• Assignment:
Repeat the lines from the line with "This screenshot has height=356, width=989." to the line with "Screen dimensions: 502x473" in the listing below, keeping both end lines and adding nothing.

─── Material to process ───

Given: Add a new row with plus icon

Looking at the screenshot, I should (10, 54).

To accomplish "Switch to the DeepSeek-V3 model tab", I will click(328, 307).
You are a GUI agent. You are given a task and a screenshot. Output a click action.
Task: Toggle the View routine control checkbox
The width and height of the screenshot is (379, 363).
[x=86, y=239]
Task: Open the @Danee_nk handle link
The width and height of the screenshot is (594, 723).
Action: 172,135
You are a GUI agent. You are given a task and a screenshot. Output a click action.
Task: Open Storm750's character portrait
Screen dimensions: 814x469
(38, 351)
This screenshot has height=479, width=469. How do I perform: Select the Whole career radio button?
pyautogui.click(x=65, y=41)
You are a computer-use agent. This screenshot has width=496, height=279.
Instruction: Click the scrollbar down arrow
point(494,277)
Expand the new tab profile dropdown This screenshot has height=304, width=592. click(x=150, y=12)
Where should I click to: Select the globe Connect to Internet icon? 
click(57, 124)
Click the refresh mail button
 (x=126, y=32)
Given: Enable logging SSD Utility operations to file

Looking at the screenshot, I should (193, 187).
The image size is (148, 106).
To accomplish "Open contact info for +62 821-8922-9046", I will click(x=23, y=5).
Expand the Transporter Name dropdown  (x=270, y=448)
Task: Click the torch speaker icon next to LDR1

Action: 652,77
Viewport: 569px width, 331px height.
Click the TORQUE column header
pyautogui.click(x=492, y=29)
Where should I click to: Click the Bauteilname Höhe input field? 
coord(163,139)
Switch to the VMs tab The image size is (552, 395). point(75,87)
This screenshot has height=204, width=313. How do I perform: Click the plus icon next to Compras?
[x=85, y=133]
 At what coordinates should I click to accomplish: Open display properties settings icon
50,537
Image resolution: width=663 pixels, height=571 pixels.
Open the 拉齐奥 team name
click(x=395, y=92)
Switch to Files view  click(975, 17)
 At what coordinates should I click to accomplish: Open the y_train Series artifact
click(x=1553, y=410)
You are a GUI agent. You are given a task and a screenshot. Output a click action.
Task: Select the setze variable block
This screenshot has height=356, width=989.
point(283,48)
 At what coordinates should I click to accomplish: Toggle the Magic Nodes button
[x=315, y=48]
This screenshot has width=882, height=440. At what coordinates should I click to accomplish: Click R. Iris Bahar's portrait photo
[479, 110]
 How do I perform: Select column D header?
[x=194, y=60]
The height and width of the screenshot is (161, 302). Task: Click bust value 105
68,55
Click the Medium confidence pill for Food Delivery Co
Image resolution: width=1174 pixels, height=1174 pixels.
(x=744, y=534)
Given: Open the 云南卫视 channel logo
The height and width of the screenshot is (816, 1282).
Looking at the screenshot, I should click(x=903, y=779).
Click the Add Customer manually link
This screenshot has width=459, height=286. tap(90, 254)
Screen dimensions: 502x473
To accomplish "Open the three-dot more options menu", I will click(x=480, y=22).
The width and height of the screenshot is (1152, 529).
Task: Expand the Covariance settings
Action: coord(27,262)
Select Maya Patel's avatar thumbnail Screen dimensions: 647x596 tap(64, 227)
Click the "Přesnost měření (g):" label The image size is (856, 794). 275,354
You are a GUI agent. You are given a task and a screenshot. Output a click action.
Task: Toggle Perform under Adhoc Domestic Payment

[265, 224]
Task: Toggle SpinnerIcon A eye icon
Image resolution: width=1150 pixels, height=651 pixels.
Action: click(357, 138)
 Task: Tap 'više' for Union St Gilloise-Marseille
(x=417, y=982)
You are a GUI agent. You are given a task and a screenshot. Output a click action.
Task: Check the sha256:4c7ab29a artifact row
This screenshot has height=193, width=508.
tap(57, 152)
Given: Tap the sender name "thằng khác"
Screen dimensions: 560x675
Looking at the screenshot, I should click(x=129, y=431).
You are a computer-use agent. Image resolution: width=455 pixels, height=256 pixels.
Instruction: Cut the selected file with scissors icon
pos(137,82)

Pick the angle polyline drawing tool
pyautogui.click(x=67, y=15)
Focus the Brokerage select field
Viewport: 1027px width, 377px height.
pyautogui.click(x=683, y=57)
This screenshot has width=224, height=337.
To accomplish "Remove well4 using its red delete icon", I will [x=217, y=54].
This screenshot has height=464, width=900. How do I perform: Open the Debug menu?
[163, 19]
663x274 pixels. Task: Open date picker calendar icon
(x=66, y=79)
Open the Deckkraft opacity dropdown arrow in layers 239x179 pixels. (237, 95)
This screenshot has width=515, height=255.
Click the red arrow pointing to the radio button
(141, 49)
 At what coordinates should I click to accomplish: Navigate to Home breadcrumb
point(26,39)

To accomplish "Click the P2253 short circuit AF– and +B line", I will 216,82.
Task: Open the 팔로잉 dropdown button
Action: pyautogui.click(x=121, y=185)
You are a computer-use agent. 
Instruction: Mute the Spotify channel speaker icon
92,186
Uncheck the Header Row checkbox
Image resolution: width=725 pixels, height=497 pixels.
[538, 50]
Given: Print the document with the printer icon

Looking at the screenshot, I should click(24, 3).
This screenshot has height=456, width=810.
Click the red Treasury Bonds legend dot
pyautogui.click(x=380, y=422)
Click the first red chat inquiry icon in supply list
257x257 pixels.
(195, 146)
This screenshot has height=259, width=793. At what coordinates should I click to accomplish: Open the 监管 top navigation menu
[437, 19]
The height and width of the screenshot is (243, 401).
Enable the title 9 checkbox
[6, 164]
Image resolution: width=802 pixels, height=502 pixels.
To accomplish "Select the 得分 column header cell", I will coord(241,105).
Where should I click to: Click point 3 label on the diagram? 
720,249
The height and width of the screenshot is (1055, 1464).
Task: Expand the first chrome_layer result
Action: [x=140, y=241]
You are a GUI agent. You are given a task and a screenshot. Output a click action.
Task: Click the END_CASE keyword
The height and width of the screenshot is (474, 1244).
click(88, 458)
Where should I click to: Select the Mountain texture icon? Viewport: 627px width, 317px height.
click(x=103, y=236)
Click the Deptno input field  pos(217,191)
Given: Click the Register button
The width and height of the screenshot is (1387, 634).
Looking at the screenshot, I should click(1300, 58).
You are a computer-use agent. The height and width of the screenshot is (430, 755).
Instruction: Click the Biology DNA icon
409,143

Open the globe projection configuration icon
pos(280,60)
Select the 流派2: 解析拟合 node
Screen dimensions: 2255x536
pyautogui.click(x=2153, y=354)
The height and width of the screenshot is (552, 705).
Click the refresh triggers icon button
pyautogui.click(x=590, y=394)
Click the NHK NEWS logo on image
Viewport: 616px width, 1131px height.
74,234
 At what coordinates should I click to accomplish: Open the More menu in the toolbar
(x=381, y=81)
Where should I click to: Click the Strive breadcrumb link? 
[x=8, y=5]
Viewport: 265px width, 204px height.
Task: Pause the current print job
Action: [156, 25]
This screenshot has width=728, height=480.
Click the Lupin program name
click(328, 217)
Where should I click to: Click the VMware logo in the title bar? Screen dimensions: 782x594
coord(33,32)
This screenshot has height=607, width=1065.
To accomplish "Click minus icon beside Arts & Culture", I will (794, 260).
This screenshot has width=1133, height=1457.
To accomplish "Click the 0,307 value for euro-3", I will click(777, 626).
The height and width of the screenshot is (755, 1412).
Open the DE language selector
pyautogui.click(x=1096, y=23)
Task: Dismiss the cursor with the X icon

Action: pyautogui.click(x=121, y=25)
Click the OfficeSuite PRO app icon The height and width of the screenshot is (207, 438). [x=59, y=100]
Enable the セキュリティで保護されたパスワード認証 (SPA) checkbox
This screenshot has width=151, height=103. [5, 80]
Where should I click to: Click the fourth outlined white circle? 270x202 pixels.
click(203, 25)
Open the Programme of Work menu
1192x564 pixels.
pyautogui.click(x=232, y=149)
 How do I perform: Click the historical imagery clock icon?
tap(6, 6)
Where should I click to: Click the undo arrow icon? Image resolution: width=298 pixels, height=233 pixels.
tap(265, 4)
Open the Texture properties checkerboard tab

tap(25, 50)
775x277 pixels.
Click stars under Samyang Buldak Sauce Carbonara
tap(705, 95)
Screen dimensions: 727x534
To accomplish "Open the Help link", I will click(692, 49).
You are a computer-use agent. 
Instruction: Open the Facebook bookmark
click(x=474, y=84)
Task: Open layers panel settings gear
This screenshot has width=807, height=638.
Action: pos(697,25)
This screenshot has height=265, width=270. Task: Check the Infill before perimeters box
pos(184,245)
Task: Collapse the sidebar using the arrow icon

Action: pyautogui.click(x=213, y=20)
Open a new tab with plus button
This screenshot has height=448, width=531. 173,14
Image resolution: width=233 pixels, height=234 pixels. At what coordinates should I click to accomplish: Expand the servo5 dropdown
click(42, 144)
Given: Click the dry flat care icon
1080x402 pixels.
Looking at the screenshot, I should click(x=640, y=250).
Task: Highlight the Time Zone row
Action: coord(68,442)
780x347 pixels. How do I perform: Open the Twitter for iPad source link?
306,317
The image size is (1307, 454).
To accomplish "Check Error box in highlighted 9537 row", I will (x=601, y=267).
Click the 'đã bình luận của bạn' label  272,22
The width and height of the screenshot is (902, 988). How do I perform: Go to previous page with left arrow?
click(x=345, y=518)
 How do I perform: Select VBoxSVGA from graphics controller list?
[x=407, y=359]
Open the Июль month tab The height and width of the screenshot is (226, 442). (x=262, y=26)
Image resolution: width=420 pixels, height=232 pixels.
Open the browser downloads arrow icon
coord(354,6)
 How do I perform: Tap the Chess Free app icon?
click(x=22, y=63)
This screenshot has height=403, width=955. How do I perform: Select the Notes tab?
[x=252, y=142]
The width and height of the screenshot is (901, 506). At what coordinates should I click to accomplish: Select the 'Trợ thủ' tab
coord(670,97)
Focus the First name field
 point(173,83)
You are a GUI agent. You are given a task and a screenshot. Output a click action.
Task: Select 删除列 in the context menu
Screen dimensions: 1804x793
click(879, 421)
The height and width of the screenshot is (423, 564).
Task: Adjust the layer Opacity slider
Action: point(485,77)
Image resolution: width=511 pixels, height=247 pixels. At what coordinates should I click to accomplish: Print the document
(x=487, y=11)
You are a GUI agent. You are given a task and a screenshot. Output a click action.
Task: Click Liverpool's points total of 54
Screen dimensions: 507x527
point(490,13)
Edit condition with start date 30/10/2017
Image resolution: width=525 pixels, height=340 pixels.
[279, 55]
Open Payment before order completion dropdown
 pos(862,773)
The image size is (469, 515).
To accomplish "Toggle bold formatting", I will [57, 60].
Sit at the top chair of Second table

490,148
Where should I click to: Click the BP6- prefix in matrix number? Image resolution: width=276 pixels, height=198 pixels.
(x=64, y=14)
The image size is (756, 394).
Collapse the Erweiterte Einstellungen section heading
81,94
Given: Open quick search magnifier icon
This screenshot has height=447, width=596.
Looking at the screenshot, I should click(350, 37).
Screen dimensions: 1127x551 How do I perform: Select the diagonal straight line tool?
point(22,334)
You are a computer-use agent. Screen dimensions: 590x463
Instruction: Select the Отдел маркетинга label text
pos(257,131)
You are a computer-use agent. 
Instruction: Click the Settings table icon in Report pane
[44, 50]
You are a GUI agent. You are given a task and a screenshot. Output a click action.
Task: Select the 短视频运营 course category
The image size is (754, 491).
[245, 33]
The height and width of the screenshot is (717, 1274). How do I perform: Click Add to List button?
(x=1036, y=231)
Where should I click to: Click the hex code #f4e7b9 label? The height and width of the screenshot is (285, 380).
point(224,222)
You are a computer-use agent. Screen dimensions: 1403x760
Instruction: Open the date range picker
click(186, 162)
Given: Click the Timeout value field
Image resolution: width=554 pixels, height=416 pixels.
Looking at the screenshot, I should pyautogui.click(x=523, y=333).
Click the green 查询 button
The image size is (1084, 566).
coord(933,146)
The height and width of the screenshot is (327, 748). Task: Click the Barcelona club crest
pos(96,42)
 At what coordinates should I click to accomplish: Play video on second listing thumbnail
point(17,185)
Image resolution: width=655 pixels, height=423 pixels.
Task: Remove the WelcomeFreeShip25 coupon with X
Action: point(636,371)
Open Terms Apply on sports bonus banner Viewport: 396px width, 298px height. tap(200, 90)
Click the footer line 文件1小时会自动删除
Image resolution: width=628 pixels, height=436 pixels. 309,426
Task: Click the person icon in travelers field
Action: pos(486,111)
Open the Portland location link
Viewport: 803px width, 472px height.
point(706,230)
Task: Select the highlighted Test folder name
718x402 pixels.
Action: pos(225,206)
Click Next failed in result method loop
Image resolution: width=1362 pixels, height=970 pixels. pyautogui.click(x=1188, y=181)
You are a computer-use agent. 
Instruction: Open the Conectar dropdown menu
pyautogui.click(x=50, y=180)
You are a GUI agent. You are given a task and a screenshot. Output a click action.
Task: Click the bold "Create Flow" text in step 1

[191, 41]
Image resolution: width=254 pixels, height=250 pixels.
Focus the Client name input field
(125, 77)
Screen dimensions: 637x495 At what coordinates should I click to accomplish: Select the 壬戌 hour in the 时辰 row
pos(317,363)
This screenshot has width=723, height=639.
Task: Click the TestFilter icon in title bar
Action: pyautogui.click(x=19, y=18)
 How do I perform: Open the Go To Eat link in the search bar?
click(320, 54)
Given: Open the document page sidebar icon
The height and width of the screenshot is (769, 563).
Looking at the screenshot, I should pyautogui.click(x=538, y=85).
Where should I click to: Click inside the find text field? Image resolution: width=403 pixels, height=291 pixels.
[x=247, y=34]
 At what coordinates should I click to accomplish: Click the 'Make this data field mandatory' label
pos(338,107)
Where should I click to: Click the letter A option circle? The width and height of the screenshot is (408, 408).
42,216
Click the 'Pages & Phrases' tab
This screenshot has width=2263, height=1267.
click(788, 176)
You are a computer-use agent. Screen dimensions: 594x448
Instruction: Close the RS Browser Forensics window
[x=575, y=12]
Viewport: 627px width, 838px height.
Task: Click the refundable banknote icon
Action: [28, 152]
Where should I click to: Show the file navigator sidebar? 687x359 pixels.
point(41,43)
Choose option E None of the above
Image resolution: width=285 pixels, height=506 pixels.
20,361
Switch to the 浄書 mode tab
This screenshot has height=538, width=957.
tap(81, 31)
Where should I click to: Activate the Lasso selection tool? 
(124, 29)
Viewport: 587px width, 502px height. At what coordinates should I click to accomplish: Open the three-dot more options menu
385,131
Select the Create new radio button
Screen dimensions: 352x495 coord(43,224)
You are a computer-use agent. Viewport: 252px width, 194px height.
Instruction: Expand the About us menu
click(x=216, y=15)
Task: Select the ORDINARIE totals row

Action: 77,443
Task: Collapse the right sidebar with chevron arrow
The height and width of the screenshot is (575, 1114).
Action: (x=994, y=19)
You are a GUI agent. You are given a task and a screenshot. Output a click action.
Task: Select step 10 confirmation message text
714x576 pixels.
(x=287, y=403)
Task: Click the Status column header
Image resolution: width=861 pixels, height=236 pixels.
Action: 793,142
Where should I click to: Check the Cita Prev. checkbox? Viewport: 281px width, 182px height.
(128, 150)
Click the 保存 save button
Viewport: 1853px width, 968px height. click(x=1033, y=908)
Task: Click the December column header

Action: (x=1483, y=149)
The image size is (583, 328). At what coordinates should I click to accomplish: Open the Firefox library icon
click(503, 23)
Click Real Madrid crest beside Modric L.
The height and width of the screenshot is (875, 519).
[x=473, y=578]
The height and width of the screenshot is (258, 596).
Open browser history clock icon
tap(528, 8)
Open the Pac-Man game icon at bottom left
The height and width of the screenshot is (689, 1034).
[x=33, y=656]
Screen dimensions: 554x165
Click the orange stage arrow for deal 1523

───

• Response area:
This screenshot has height=356, width=989.
point(283,48)
 At what coordinates should I click to accomplish: Toggle the Magic Nodes button
[x=315, y=48]
This screenshot has width=882, height=440. At what coordinates should I click to accomplish: Click R. Iris Bahar's portrait photo
[479, 110]
 How do I perform: Select column D header?
[x=194, y=60]
The height and width of the screenshot is (161, 302). Task: Click bust value 105
68,55
Click the Medium confidence pill for Food Delivery Co
Image resolution: width=1174 pixels, height=1174 pixels.
(x=744, y=534)
Given: Open the 云南卫视 channel logo
The height and width of the screenshot is (816, 1282).
Looking at the screenshot, I should click(x=903, y=779).
Click the Add Customer manually link
This screenshot has width=459, height=286. tap(90, 254)
Screen dimensions: 502x473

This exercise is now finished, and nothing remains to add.